AI-Specific Vulnerabilities
Category Overview: Techniques targeting AI-specific vulnerabilities and model-related security issues in MCP systems.
This category covers vulnerabilities unique to AI systems, including model manipulation, inference attacks, and AI-specific exploitation techniques that target machine learning models and AI infrastructure.
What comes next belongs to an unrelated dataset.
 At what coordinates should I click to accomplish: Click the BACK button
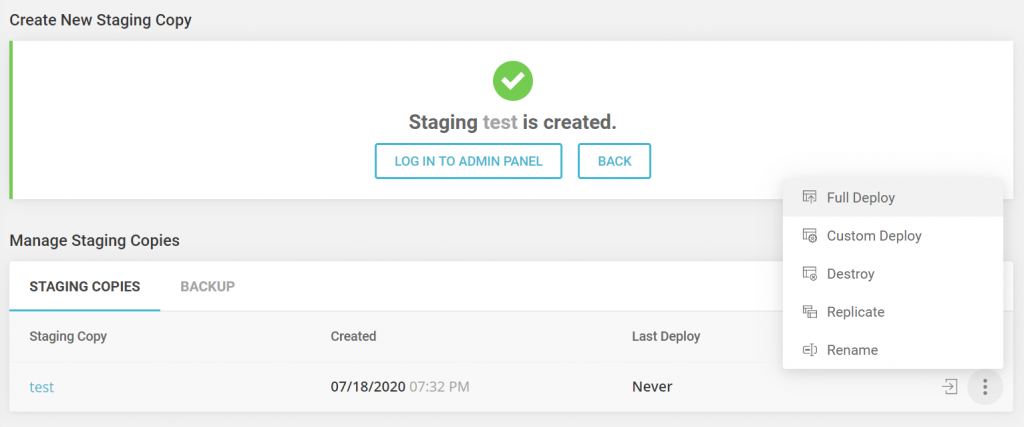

Techniques in this Category
- Model Poisoning - Corrupting AI models through malicious training data or updates
- Inference Attacks - Extracting sensitive information through model inference
- Model Theft - Unauthorized extraction and replication of AI models
- Adversarial Attacks - Using adversarial inputs to manipulate AI model behavior
Common Attack Vectors
- Model Manipulation: Corrupting or manipulating AI model behavior
- Data Poisoning: Injecting malicious data into training processes
- Inference Exploitation: Exploiting model inference to extract information
- Model Extraction: Unauthorized copying and theft of AI models
- Adversarial Inputs: Using crafted inputs to manipulate model outputs
- AI Infrastructure Attacks: Targeting AI-specific infrastructure components
Impact Assessment
- Model Compromise: Corruption of AI model integrity and performance
- Data Exposure: Unauthorized access to training data and model parameters
- Intellectual Property Theft: Theft of proprietary AI models and algorithms
- System Manipulation: Manipulation of AI system behavior and outputs
- Privacy Violations: Extraction of sensitive information from AI models
- Operational Disruption: Disruption of AI-powered services and applications
AI-Specific Vulnerabilities represent emerging threats that target the unique characteristics and vulnerabilities of artificial intelligence systems and models.